The pro-life community is cheering a report released Sept. 18 that indicates the number and rate of abortions nationwide have fallen to their lowest levels since the Supreme Court's Roe v. Wade decision legalized abortion on demand in 1973.
The numbers were provided by the Guttmacher Institute, which researches data on abortion. For 2017, the last year for which full numbers were available, the institute recorded 862,000 abortions. That translates to 13.5 abortions per 1,000 women ages 15-44, a rate less than half of the 1990 count.
For the previous two tallies, the numbers were 926,000 in 2014, and just over 1 million in 2011.
Between 2011 and 2017, abortion rates increased in only five states and the District of Columbia. One of the largest drops was in Virginia, at more than 40 percent between 2011 and 2017.
But there's no single reason for the decline, including wider legal restrictions and the closing of clinics, the report stated. "Rather, the decline in abortions appears to be related to declines in births and pregnancies overall."
The 2011–2017 time frame "warrants particular attention because it coincided with an unprecedented wave of new abortion restrictions. During those years, "32 states enacted a total of 394 new restrictions, with the vast majority of these measures having taken effect (that is, they were not struck down by a court)."
"With the available evidence, it is impossible to pinpoint exactly which factors drove recent declines, and to what degree," the report continued. "However, previous Guttmacher analyses have documented that abortion restrictions ... were not the main driver of national declines in the abortion rate in the 2008–2011 or 2011–2014 time periods."
The institute also credited wider access to long-term contraceptive methods -- including intrauterine devices -- now covered by insurance through the Affordable Care Act.
"The March for Life celebrates the long-term downward trend in the number of abortions and the abortion rate," said Jeanne Mancini, president of the March for Life Education and Defense Fund, which holds an annual rally and March in Washington every January.
"Although there has been a concerning 10% increase in chemical (Mifepristone, the RU-486 pill, used by women who are 10 weeks' pregnant or less) abortions -- which are harder on women and have less medical oversight -- there is an overall movement away from abortion, evidenced by consistent public opinion polls that show vast majorities want to restrict the practice."
Clarke Forsythe, senior counsel at Americans United for Life, took aim at the lack of current abortion statistics from government sources.

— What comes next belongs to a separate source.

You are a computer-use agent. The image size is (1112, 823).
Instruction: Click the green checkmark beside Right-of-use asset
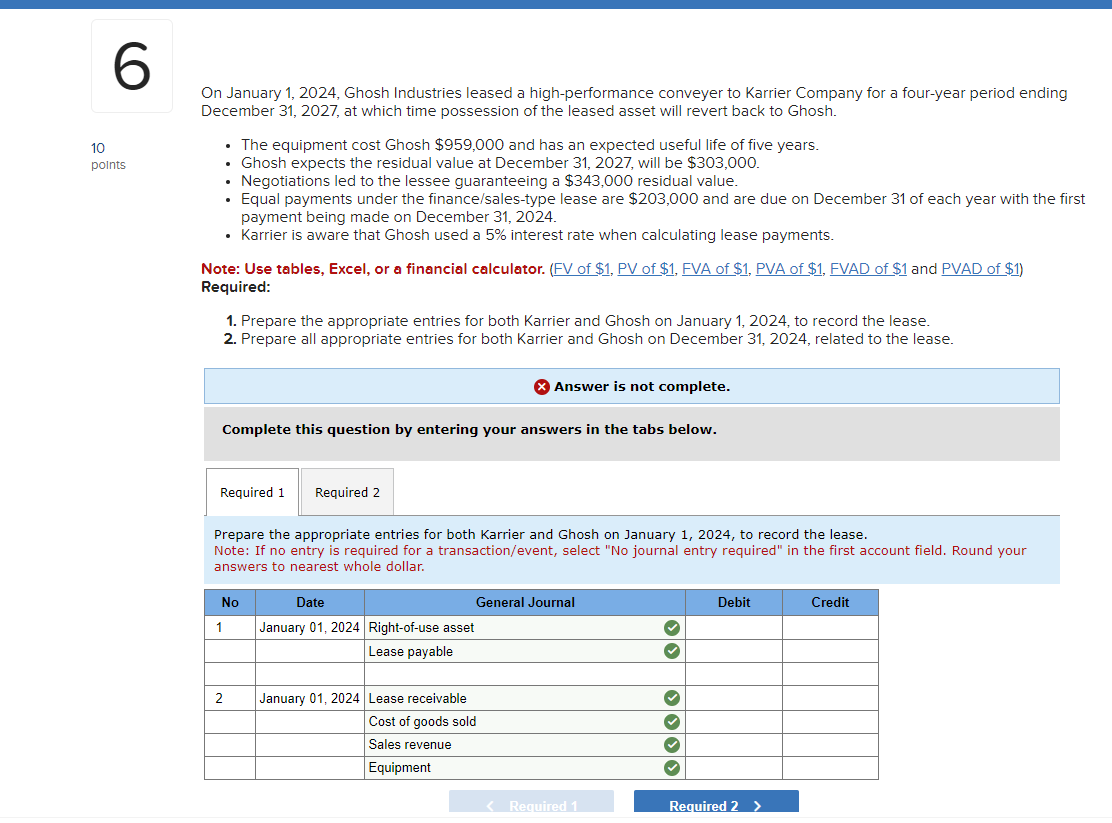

"It is stunning that 46 years after Roe v. Wade, America has no reliable national system of abortion data collection, analysis or reporting," Forsythe said in a prepared statement.
"Ours is a dysfunctional system because basic abortion data reporting is voluntary. We call upon Congress and the White House to unite in authorizing the Centers for Disease Control and Prevention to track abortion data in every state -- and especially states like California and Maryland, who have refused to cooperate in monitoring and regulating abortion," he continued.
"If abortion is simply another health care or medical procedure, certainly the CDC should have the ability to track and monitor these rates consistently, so Americans are not relying on third-party nonprofits for critical public health data," Forsythe said.